As with argument, I feel that intellectual conflict facilitates communication. Effective communication stimulates clarity within the collective. All too often, people settle on the convenience of a belief. Unfortunately, this behavior breeds stagnation. I find myself in shock at times when I confront someone’s belief only to watch them desperately cling to it without a shred of rational thought. I can sympathize with a person that has grown old with a particular set of conceptual schemes. Their neural pathways are reaching solidification. There is no known cure for this aside from prevention. Children are naturally open to fluid belief structures because they are engaged in the process of framing, for the first time, this mental construction. They seek pieces of understanding to map onto a working dynamic, as their elders did before them. Older people do not easily correct, whereas, the youth are resilient. The complication arises; however, when stagnant paradigms are taught to new generations.
Socialization often creates generational cycles within a culture. These cycles can be progressive, regressive, stagnant, or destructive in nature. Religious and political ideologies have rarely shown to be progressive. Only after experiencing a critical mass, does a society seek out resolutions to ratify change in these areas. Only when groups rise to confront systemic ideology can critical mass be reached. Sadly, war has often resulted in the past. Why? War is also the result of a belief paradigm – the belief that it provides a solution. Though, war practiced in defense is the only justifiable means of an acceptable end. Rarely do small militaries practice offense by attack larger advanced forces. This only happens out of extreme conceit, stupidity, and/or insanity. There is always a motivational belief structure at the helm in all cases. Some ideas are viral, and quickly consume the whole.

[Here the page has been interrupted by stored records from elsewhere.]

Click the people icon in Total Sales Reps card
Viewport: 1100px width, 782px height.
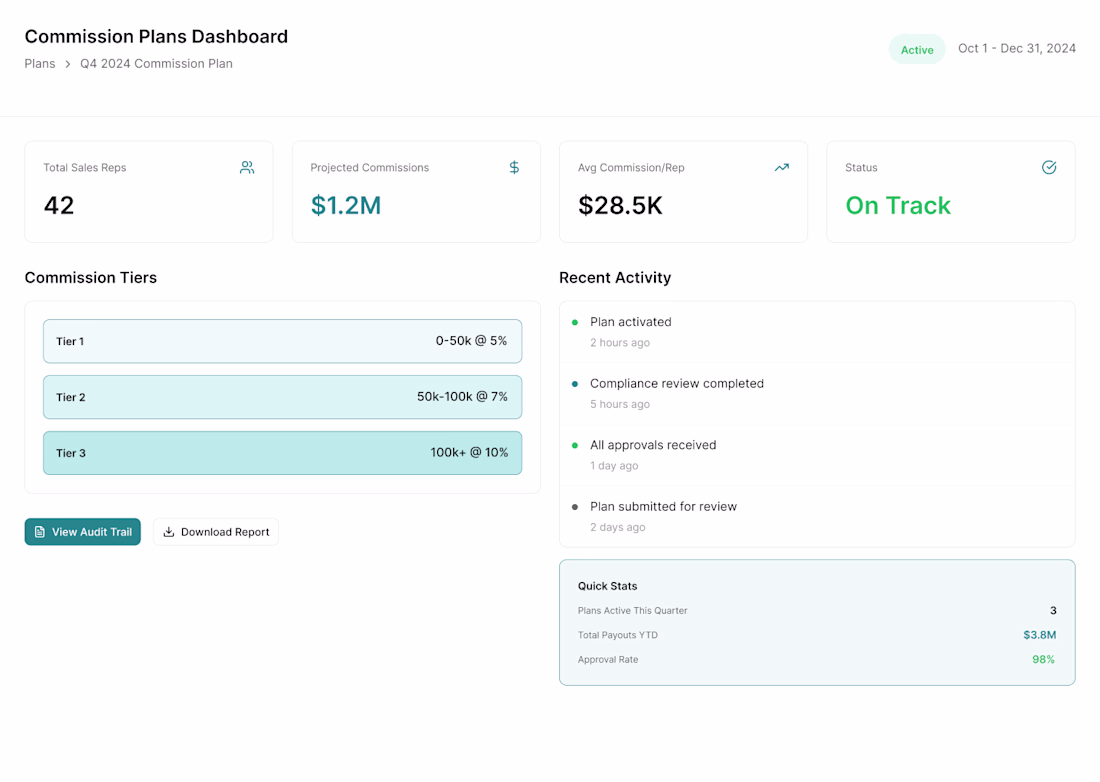click(x=247, y=168)

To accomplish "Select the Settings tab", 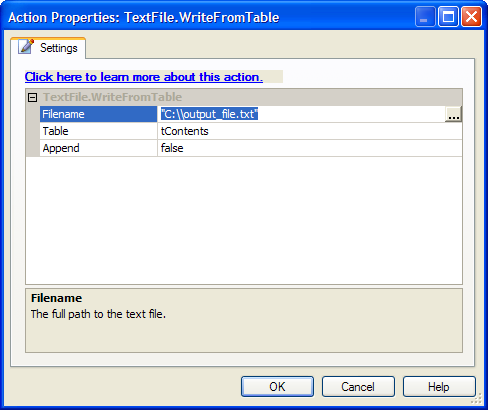I will pos(48,48).
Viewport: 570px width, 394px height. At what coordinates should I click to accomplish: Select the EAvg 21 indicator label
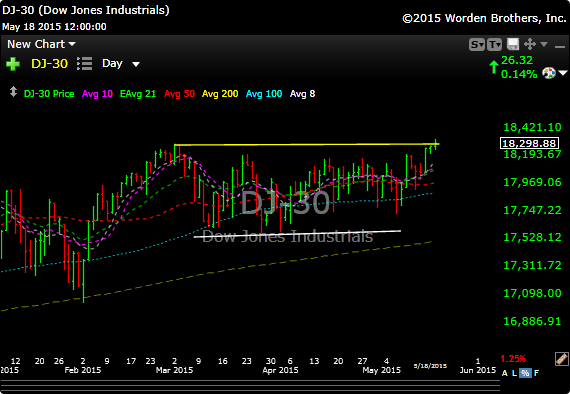point(138,94)
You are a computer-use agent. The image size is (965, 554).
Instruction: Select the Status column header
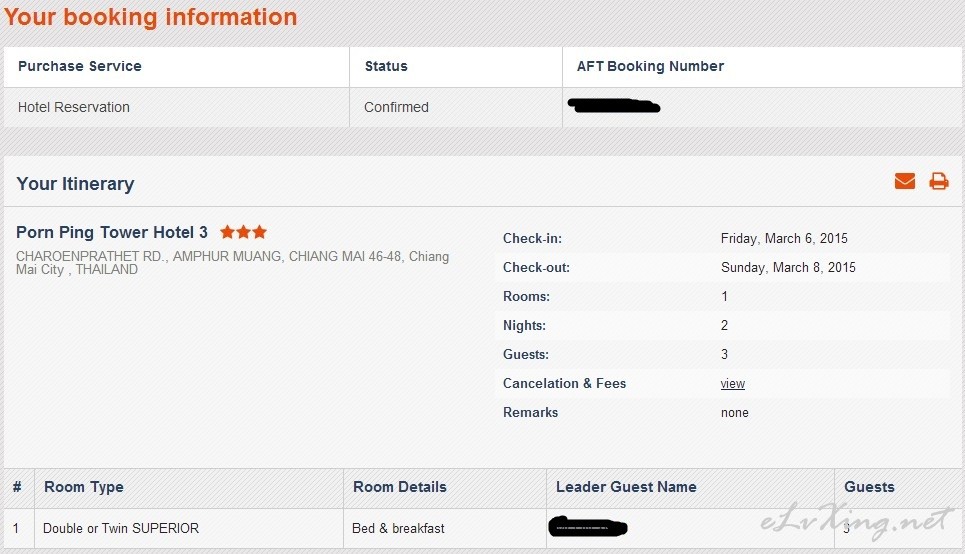click(386, 66)
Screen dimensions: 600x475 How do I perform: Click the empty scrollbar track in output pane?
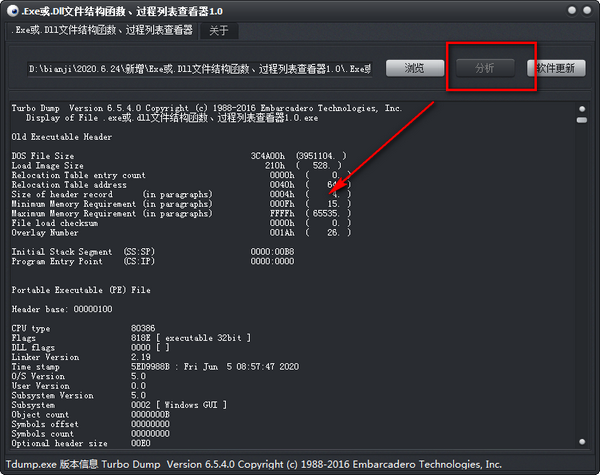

The average individual is commonly rendered helpless by massive social movements. They conform through fear and feel they must pick sides on the battlefield. Wait…they don’t pick sides at all, do they? Their allegiance is predestined in correlation with physical location. Billions of people have signed over their voice during times of war because choice was not evident.
It is my contention that until power is restored to the individual, authentic choice will always elude them. Some think that discussing these systemic ideologies is a futile, misdirected, and useless aim. “Leave people alone with their personal beliefs and let them have their freedom.” From my perspective, liberation is the idea…and it is necessary for real change. As thought the “Philosopher” of Plato’s Cave.